Los muertos han recordado nuestro silencio.

-Tadeusz Rosewicz-

Son muchas las investigaciones que se han hecho con respecto a la soledad y la muerte en las personas mayores. Dichas investigaciones siempre van acompañadas de estadísticas, de números que condensan en porcentajes la cantidad de personas que viven solas y mueren solas a nivel mundial. Cuando leía estas investigaciones pensaba en mi madre y no concebía en mi imaginación la posibilidad de que ella llegara a morir sola; de que yo no pudiera estar a su lado en los últimos días de su vida; pensar que una mujer humilde y generosa podría llegar a convertirse en un número más de las estadísticas mundiales, me generaba una profunda pena.

Se podría llegar a pensar que escribo esto porque tengo una negación con la muerte, nada más alejado de la realidad, ya que cuando vamos sumando años de vida, obligadamente vamos sumando experiencias y conocimiento, pero también sumamos pérdidas de seres amados y queridos. Con esto tampoco quiero decir que estas pérdidas te vuelvan inmunes frente al dolor que genera la muerte, sino que te hacen tomar consciencia de que la muerte es un hecho que forma parte de todos.

La contemplación de la propia muerte

Por otra parte, tengo que confesar que, por momentos, también ha habido un pensamiento que ha hecho presencia en mi mente, y es la posibilidad de que en un futuro sea yo la que me convierta en un número más de las estadísticas de personas mayores que mueren solas. No puedo negar que me asusta contemplar esta posibilidad, porque considero que morir en soledad representa un destino que genera temor para todos. Sin embargo, por mucho que en un momento dado esta idea haya surgido en mi mente, siempre terminaba por abandonarla, porque como decía Epicuro, “dónde está la muerte, no estoy; dónde estoy, la muerte no está”; al menos así había sido hasta el momento.

Ahora todo ha cambiado y la escena imaginada de mi posible muerte en soledad ha pasado a convertirse en un evento real, y no necesariamente porque sea una persona demasiado mayor, sino porque ha llegado un virus, llamado coronavirus (COVID-19), para recordarme tanto a mi como a todos, que la muerte es la única certeza que nos acompaña, nos une y nos  iguala a todos en nuestra humanidad, ya que como dijo el poeta John Donne:

Ninguna persona es una isla;
la muerte de cualquiera me afecta,
porque me encuentro unido a toda la humanidad;
por eso, nunca preguntes por quién doblan las campanas;
doblan por ti.

El fenómeno de la muerte

La muerte no distingue entre razas, nacionalidades, países, fronteras, lugares, contextos sociales y culturas; creencias o estratos sociales. Ha tenido que llegar un virus invisible, no se sabe muy bien de dónde ni por qué, a recordarnos a todos que por mucho que la esperanza de vida haya aumentado considerablemente en los últimos años, gracias a los avances tecnológicos, y principalmente científicos, la muerte ha sido y seguirá siendo un fenómeno inherente a nuestra condición como seres humanos vivos, frágiles, vulnerables y finitos; y es por esta misma condición que nos alcanzara a todos en cualquier momento de nuestra existencia.

---------------

CONSIGNA: En el texto sobre la soledad y la muerte en las personas mayores, ¿a quién se atribuye la frase «dónde está la muerte, no estoy; dónde estoy, la muerte no está»? Las filas no intervienen en este ejercicio.

EXTRACTO DE DATOS:
---------------

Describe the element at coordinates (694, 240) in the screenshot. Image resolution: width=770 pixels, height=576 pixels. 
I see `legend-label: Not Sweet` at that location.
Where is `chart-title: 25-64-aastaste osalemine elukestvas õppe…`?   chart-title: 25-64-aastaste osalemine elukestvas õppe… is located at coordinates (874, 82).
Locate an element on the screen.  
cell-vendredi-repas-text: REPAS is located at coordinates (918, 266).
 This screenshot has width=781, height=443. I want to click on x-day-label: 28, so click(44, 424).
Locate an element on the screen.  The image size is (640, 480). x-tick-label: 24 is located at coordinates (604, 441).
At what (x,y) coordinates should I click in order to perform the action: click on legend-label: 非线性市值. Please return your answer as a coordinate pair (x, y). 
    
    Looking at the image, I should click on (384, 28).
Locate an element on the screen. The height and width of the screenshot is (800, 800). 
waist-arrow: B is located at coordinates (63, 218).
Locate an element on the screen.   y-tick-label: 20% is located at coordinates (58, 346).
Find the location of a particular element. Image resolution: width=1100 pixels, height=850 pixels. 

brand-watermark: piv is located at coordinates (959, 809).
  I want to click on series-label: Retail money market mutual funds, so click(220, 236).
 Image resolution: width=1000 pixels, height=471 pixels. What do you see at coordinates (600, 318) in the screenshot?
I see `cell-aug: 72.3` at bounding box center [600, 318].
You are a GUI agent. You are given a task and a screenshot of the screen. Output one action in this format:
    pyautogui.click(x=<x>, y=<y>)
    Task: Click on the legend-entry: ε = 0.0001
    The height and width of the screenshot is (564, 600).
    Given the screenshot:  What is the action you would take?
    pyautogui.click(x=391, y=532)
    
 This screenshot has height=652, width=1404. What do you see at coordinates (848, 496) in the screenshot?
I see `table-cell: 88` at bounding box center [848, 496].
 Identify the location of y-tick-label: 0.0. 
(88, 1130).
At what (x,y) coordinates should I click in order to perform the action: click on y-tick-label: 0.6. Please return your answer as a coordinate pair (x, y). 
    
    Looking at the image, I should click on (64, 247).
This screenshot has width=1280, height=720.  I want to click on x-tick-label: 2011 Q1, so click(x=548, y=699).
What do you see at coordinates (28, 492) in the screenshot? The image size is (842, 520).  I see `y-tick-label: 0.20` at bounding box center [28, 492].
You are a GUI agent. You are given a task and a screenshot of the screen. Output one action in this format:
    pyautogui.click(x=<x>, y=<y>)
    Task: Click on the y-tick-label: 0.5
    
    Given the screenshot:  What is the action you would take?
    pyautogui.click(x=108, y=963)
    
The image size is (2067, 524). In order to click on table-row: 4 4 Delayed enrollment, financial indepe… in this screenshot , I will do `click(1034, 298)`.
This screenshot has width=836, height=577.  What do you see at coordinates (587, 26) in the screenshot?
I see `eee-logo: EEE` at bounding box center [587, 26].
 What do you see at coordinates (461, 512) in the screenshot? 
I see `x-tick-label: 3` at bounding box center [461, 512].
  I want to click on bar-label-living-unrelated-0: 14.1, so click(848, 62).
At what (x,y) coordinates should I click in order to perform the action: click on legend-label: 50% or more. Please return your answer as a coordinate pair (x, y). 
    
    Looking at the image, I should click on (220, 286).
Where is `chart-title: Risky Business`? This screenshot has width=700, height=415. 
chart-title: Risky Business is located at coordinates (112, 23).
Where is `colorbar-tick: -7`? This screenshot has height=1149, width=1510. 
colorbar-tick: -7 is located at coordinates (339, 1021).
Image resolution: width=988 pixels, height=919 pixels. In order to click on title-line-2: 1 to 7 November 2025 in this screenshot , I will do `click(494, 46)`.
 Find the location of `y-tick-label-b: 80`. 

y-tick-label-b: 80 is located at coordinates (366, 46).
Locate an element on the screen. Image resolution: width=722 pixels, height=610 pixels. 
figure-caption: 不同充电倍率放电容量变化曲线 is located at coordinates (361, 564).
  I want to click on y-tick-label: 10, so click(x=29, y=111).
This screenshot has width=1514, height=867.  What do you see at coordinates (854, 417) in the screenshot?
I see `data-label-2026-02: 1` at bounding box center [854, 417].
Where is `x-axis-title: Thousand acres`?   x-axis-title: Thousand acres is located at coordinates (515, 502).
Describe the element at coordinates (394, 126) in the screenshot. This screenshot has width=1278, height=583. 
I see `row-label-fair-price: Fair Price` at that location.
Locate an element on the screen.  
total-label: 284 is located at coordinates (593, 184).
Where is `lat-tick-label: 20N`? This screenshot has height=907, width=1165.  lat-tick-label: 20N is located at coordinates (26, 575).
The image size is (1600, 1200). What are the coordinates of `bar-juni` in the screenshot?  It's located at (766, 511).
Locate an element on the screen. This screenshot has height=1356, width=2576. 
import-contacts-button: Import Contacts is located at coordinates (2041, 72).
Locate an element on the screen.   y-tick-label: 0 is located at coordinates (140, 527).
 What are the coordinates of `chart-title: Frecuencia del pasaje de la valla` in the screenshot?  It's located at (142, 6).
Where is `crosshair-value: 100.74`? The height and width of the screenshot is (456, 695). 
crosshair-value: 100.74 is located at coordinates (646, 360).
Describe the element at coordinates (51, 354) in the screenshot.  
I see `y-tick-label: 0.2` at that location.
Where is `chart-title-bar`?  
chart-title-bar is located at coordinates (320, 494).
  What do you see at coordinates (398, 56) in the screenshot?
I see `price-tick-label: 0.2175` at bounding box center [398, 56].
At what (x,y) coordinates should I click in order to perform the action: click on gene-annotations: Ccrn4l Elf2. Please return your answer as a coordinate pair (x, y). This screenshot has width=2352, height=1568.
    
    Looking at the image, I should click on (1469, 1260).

---------------

SOLUCIÓN: A Epicuro.